> What to do: When a line of the listing below has the string "pixels" in it, copy that line.

> Given records:
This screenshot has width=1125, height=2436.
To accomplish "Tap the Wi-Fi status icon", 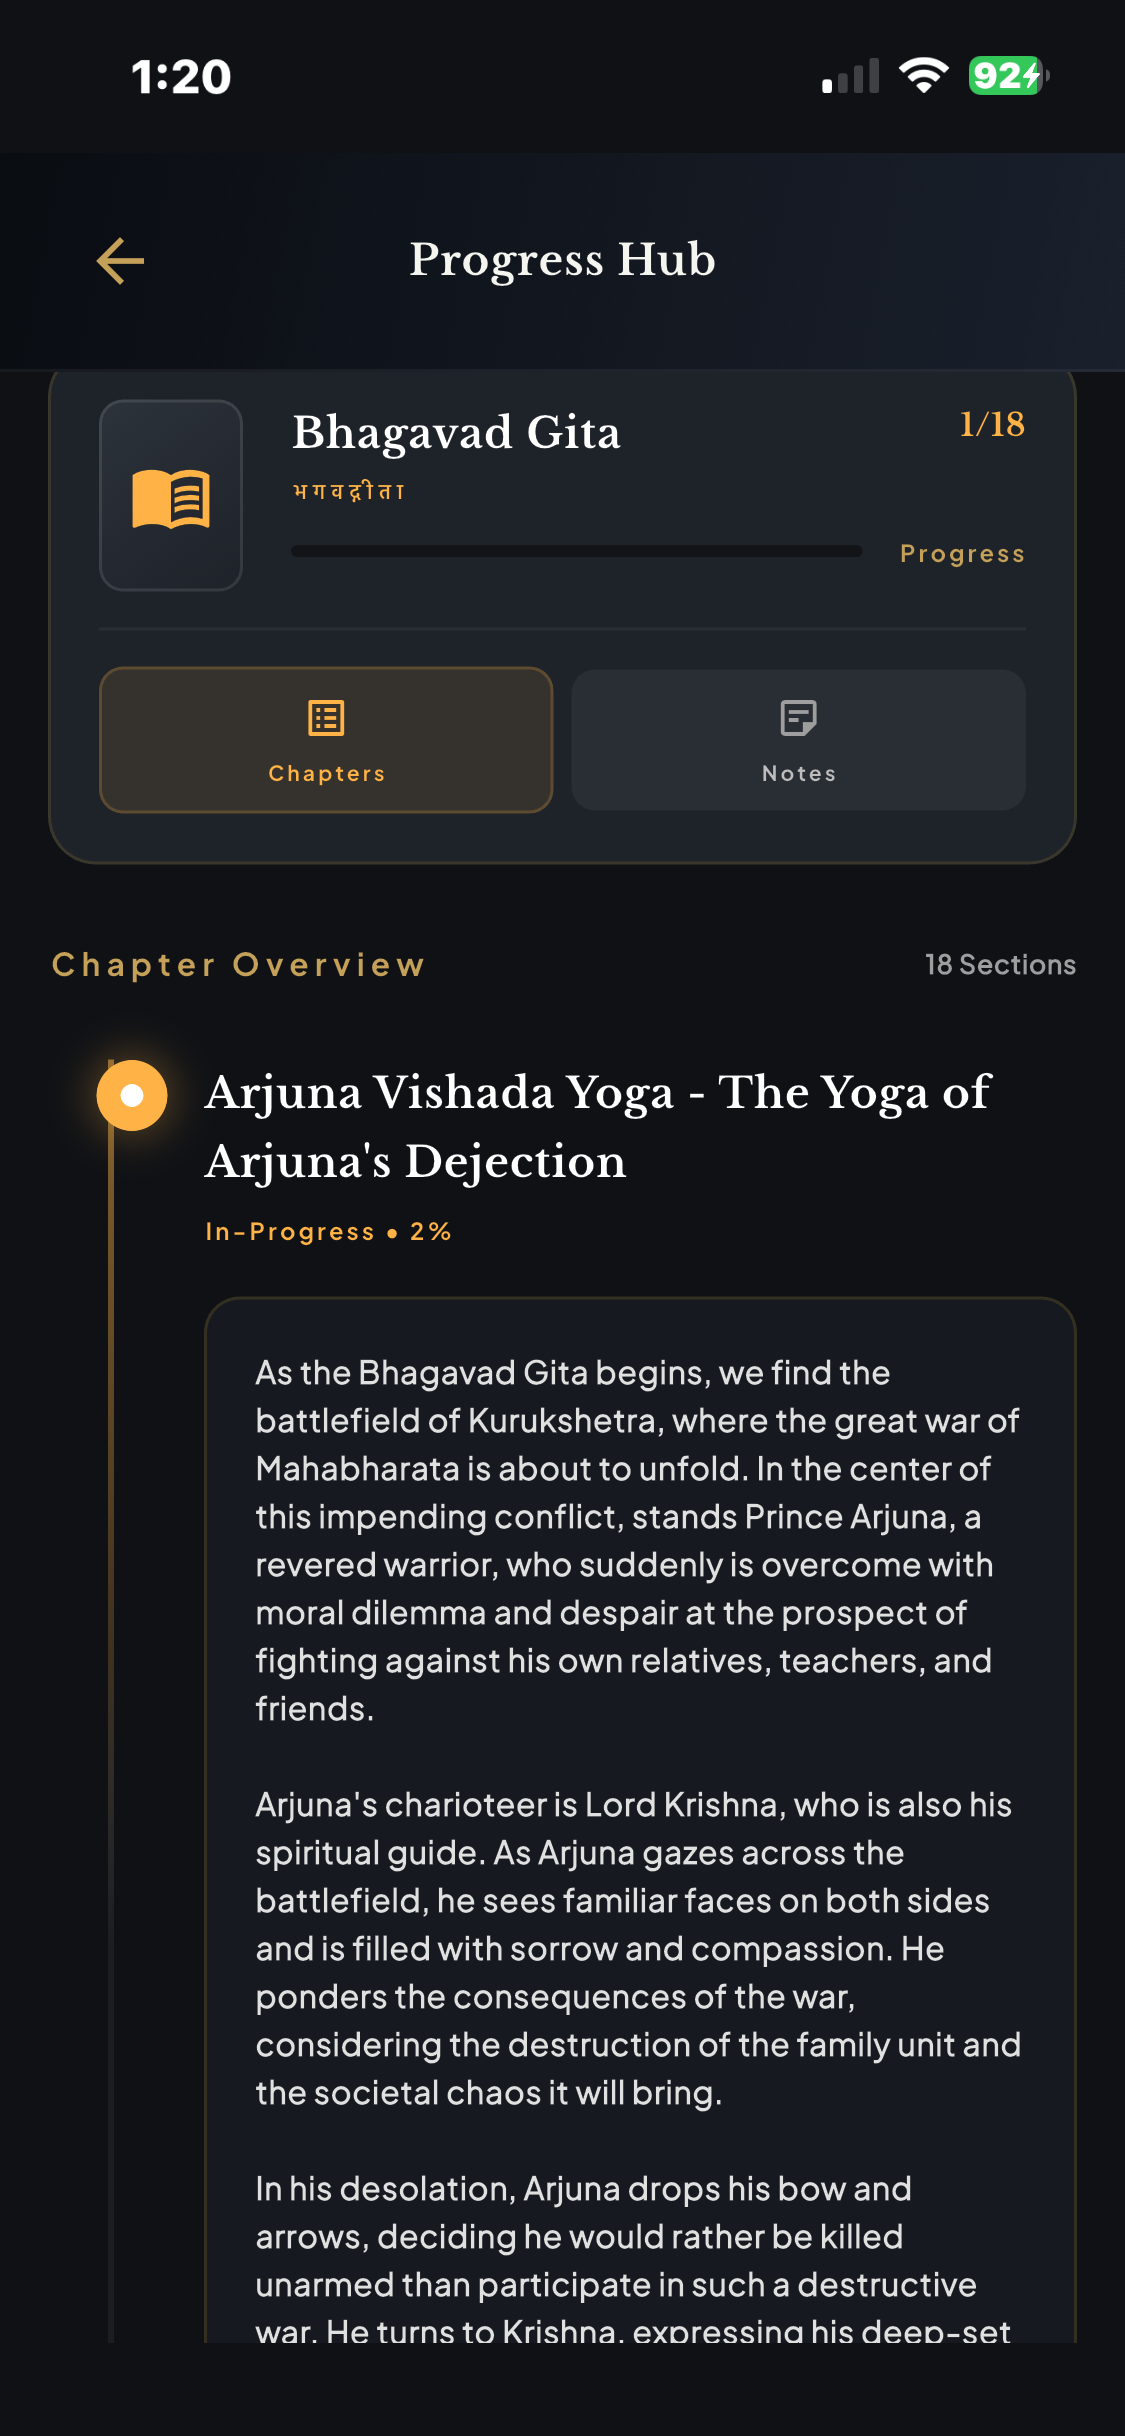I will point(923,76).
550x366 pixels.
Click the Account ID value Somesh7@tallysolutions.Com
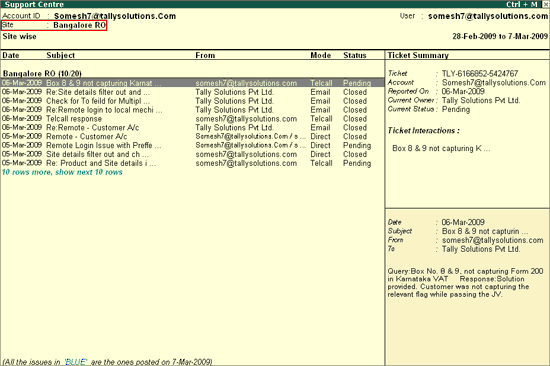[x=115, y=16]
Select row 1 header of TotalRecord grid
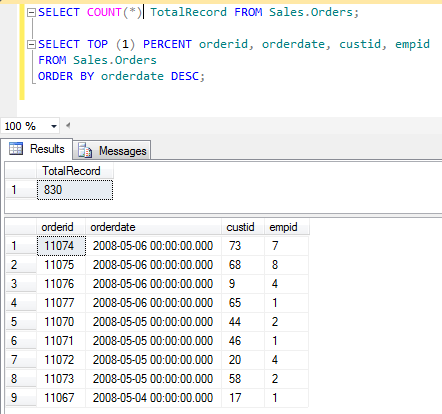Viewport: 442px width, 414px height. 21,190
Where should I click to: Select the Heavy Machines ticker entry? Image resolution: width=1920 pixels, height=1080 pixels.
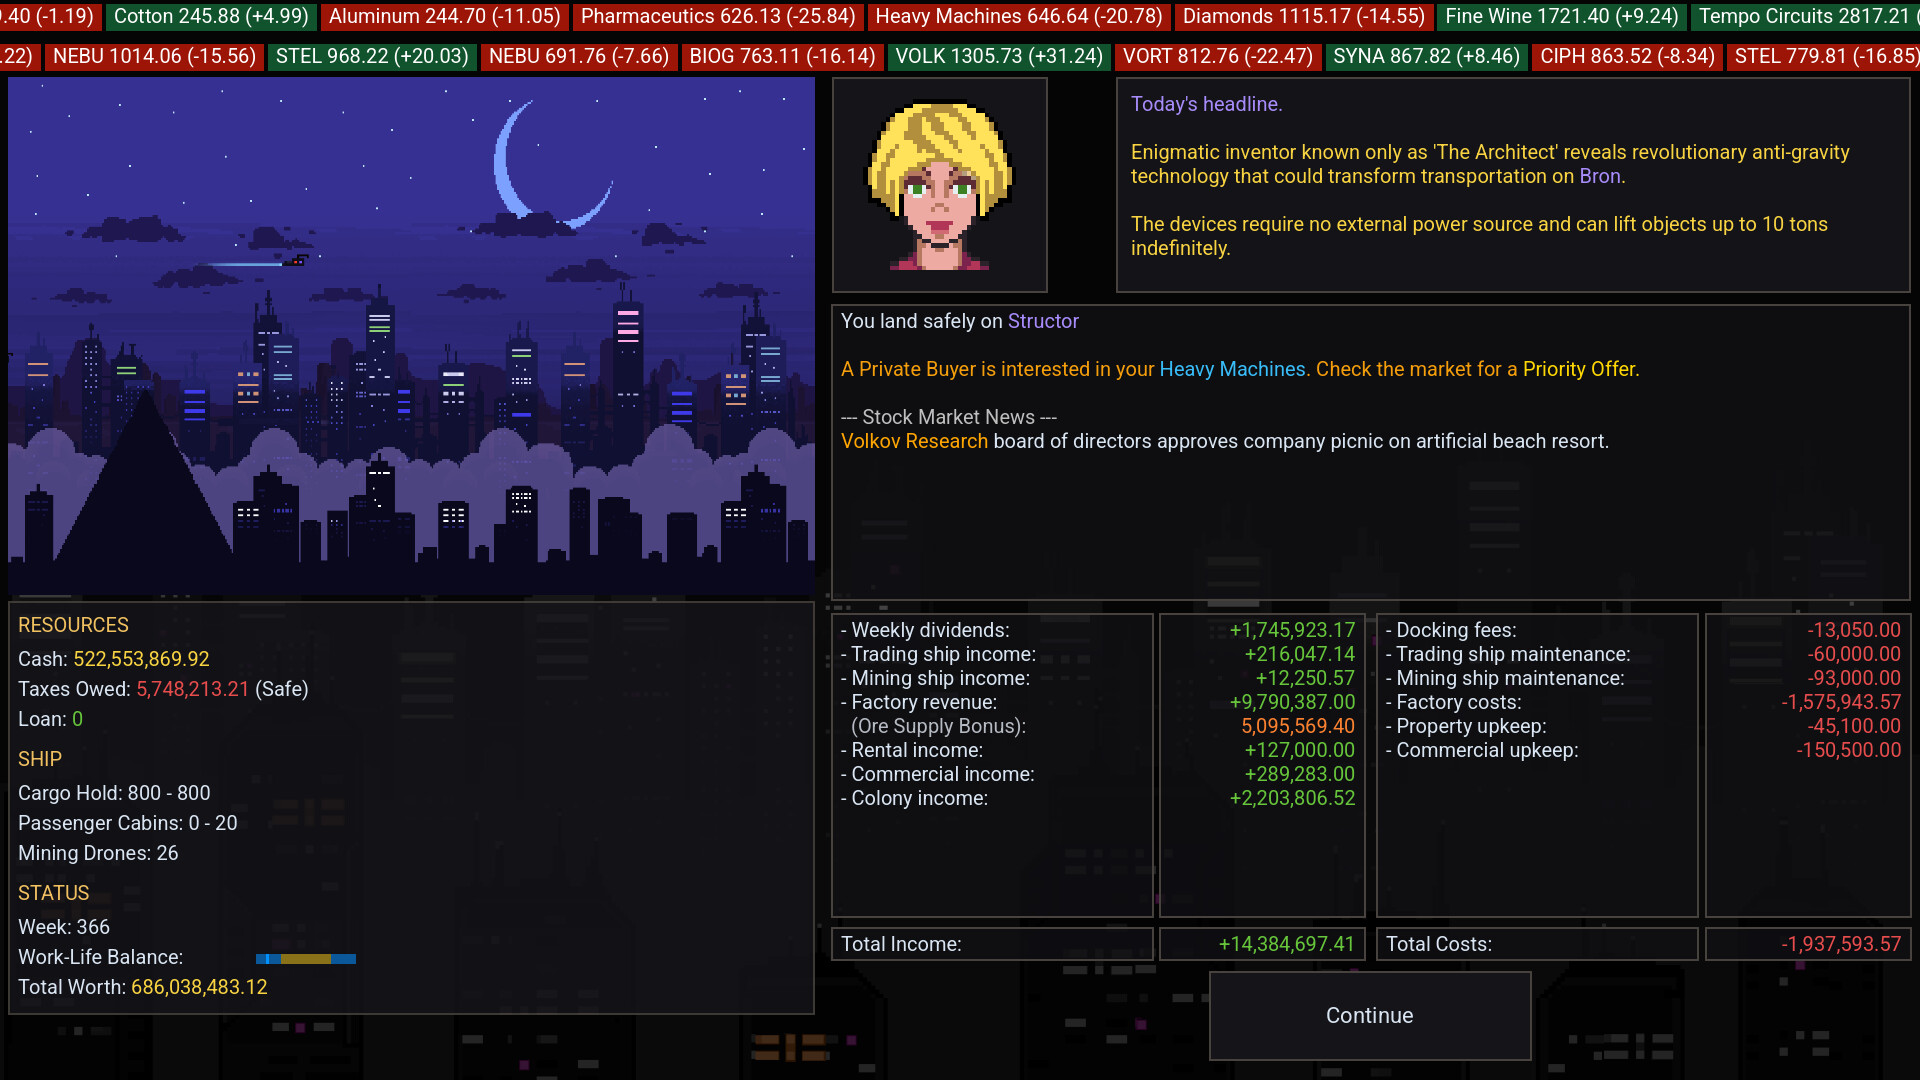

> Reply:
550x366 pixels.
Where should I click to: Select the Heavy Machines ticker entry? Image resolution: width=1920 pixels, height=1080 pixels.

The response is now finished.